I find myself drawn back to blogosphere by a nice short comment about simulation in ecology by Vıtezslav Moudry (sorry – can’t seem to get the accents over the relevant letters!) in Journal of Biogeography. The comment highlights the impact that poor data quality can have on species distribution models, and points to the value of simulation studies for helping understand the behaviour of SDMs under different types of data bias, and the utility of some approaches for dealing with poor data quality. The study makes mention of a couple of my favourite studies, including two papers led by postdocs in our group; José Lahoz-Monfort and Gurutzeta Guillera-Arroita. Jose’s paper I reviewed in a previous (now quite old) blog, but Guru’s paper I’m yet to advertise! So here it is. The paper is Global Ecology and Biogeography, titled ‘Is my species distribution model fit for purpose? Matching data and models to applications‘, looks at how various data quality issues impact SDMs and what the specific implications might be for conservation decisions (including spatial prioritisation of spending, biosecurity, population viability analysis). I love this paper because it draws a direct line from the technical, geeky problems to what we really care about, which is doing good analysis that supports good conservation decisions. After all, who cares about a imperfect detection, sampling bias, false positives, spatial autoblahblah if it doesn’t actually mess with a decision we need to make. Well, ecologists might care if it impacts on ecological inference – but unless that inference is central to a conservation decision, I’m not sure that I really care about that too much either. While we’re on simulation – I’d like to draw your attention to a recent simulation study where we show that recent (highly cited) criticisms of auto logistic regression are unfounded, and that honour of the auto logistic is intact! Vive la autologistic! Tchussie.
Imperfect detection impacts the performance of species distribution models that’s online early with Global Ecology and Biogeography… Its one of a couple of papers we’re working on that aim to clarify and quantify the influence of imperfect detection on inference and prediction from models fitted to biological survey data, including SDMs. Keep your eye out for another exciting paper by Gurutzeta Guillera-Arroita… coming soon.
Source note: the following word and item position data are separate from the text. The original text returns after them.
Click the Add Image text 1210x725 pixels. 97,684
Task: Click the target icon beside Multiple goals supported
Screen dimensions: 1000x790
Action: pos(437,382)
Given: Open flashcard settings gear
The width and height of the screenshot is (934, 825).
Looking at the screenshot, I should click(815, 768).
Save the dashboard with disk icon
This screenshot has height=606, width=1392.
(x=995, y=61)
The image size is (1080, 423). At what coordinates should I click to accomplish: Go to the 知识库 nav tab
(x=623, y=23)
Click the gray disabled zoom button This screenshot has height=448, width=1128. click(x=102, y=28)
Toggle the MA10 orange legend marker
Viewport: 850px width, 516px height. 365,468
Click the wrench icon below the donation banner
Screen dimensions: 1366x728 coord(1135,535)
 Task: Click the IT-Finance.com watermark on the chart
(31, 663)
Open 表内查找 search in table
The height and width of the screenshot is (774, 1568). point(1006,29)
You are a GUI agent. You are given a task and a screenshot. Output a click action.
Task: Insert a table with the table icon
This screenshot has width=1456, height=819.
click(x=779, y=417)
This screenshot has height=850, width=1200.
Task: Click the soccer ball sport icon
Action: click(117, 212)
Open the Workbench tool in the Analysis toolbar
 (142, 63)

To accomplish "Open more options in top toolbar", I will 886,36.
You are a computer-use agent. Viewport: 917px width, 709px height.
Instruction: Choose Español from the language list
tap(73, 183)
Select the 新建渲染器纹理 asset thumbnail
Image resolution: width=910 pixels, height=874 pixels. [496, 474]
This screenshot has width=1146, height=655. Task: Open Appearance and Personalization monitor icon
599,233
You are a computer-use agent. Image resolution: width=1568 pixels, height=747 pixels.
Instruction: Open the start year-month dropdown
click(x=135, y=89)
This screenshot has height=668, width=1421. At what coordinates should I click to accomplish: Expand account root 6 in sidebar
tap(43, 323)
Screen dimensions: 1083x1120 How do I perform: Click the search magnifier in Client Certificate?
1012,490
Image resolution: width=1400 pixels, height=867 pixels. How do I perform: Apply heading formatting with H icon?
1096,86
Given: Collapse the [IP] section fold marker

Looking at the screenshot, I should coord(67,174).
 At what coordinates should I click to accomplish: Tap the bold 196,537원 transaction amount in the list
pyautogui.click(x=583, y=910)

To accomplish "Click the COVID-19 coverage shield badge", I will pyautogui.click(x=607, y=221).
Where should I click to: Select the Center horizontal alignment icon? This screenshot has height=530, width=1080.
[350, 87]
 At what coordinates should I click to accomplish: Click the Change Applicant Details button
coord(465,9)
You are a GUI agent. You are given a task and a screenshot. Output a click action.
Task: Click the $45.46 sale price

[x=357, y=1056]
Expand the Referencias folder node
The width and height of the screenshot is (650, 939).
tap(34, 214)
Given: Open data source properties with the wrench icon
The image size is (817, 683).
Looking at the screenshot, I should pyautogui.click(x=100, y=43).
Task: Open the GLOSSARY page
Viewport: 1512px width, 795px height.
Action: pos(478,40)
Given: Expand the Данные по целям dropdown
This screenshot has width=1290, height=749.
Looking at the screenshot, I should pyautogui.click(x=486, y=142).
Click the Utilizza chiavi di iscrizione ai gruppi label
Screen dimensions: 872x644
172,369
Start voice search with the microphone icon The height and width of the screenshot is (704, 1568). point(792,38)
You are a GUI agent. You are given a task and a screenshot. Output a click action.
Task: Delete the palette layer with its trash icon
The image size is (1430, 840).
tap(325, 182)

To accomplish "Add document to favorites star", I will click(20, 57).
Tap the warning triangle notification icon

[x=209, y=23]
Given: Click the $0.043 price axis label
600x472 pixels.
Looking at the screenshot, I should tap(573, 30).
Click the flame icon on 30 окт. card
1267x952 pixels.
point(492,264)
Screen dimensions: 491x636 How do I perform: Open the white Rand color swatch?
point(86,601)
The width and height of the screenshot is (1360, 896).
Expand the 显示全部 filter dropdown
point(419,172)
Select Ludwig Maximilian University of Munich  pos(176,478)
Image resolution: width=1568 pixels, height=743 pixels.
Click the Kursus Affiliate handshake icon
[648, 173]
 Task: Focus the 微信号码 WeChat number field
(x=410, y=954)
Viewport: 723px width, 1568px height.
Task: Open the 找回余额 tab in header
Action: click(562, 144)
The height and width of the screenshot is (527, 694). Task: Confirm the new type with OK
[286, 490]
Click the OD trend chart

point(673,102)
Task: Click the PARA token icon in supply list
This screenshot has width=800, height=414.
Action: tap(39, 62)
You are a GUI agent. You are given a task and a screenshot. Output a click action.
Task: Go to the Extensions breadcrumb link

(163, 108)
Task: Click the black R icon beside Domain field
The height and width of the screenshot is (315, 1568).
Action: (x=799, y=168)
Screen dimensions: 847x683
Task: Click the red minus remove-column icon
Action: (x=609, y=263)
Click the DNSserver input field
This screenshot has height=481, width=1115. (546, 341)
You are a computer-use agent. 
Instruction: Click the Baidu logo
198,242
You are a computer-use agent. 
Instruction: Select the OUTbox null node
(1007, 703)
Terry Walshe, Kirsten Parris, Mick McCarthy and I have a new paper out in the journal Diversity and Distributions that tackles the issue of how to determine the probability that a species occupies a given location after a number of failed attempts to find it there (check it out). It’s not quite as simple as you would think, even if you have a good handle on the ‘detectability’ literature. In the paper, we describe an approach to determining how many non-detections would be necessary to be X% sure that a species is not present at a given location. This method is particularly useful for designing impact assessment surveys in which the probability of failing to detect an endangered species that occupies the site needs to be set to some comfortably low level (e.g. 5% chance).
Terry Walshe wrote a nice piece about the paper in our decisions Hub’s magazine Decision Point (check it out).